Fuddland
My debit card expired quite a while back but I didn’t fancy the new one being mailed all the way to China, and since I don’t really need to withdraw money from the associated account [the primary reason being there’s bugger-all in it], I asked my bank to put a hold on sending me a replacement until I’m back in the country.
As this terribly exciting event is fast approaching, I contacted them and asked for the new card to be issued. While I was at it, I enquired about the possibility of changing the title on the card from Mr to Dr, being prepared to send them a copy of my PhD certificate as proof.
But apparently these things are just taken on faith! Their reply simply said they’ve changed the title and issued the card as requested. Why doesn’t everyone do it? And why stop at being a lowly doctor? Next time a new card is due, I might mention that I’ve since been elevated to a professorship, received a knighthood and married into a royal family in a little-known Eastern European nation — His Royal Highness Professor Sir David has a nice ring to it, don’t you think?
In: Fudd Work
2007 / 07 / 13 – 16:21 | Comment [2] | Top
As I mentioned, on Friday I successfully defended my PhD thesis during a two-and-a-half-hour-long viva. During the lead-up to this occasion, besides being asked if I was feeling ready [no] or if I was nervous [yes], the most common query from friends and family was: what the hell is a viva?

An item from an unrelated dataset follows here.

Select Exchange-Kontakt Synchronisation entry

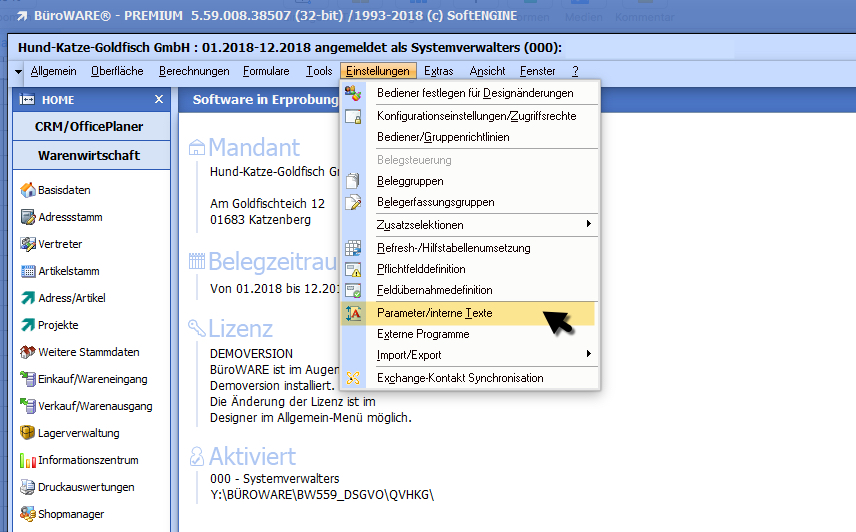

Before my own, I was only able to give the dictionary-definition answer: a viva — short for viva voce, a Latin phrase literally translating as “by living voice” which has come to mean “by word of mouth” — is an oral examination, conducted by two examiners [one from the student’s university, one from another institute, both somewhat expert in the relevant field], in order to ascertain just how well the student understands the body of work that they have researched and submitted in their thesis. It lasts for as long as the examiners decree and focusses on whichever aspects of the student’s work that they decide are important. Those last two points are why it was hard to say precisely what occurs during the viva, because I really didn’t know exactly what I was going to be asked, and every one must by its very nature be different, but now I’ve been through it myself, I can provide a little more detail on my own experience.
In: Fudd Work
2005 / 12 / 19 – 20:22 | Comment [1] | Top
Ooh look, I’ve passed my PhD.
In: Fudd Work
2005 / 12 / 16 – 14:43 | Comment [15] | Trackback [1] | Top
I could try and use this weekend’s unexpected loss [and subsequent full retrieval from backup] of my weblog database as some sort of backwards justification for not writing anything for nearly three weeks — if I’d written anything recently, the backup might not have been current enough to restore everything — but I fear that wouldn’t wash with anyone [least of all me], so I suppose it’ll have to be the boring old: I just haven’t felt like it. No real reason beyond that.
I started to write about the things I’d been doing over the last few weeks, but it all seemed rather pointless: I already know, and why should anyone else care? I find myself being less and less interested in writing weblog entries which are little more than reportage [such as, erm, this very entry]. But then commenting on, or having an opinion about, current affairs requires actually reading the news from time to time, something which I’ve also become rather lax about of late; I still skim the headlines of the BBC’s various RSS feeds, but rarely click through to the main article.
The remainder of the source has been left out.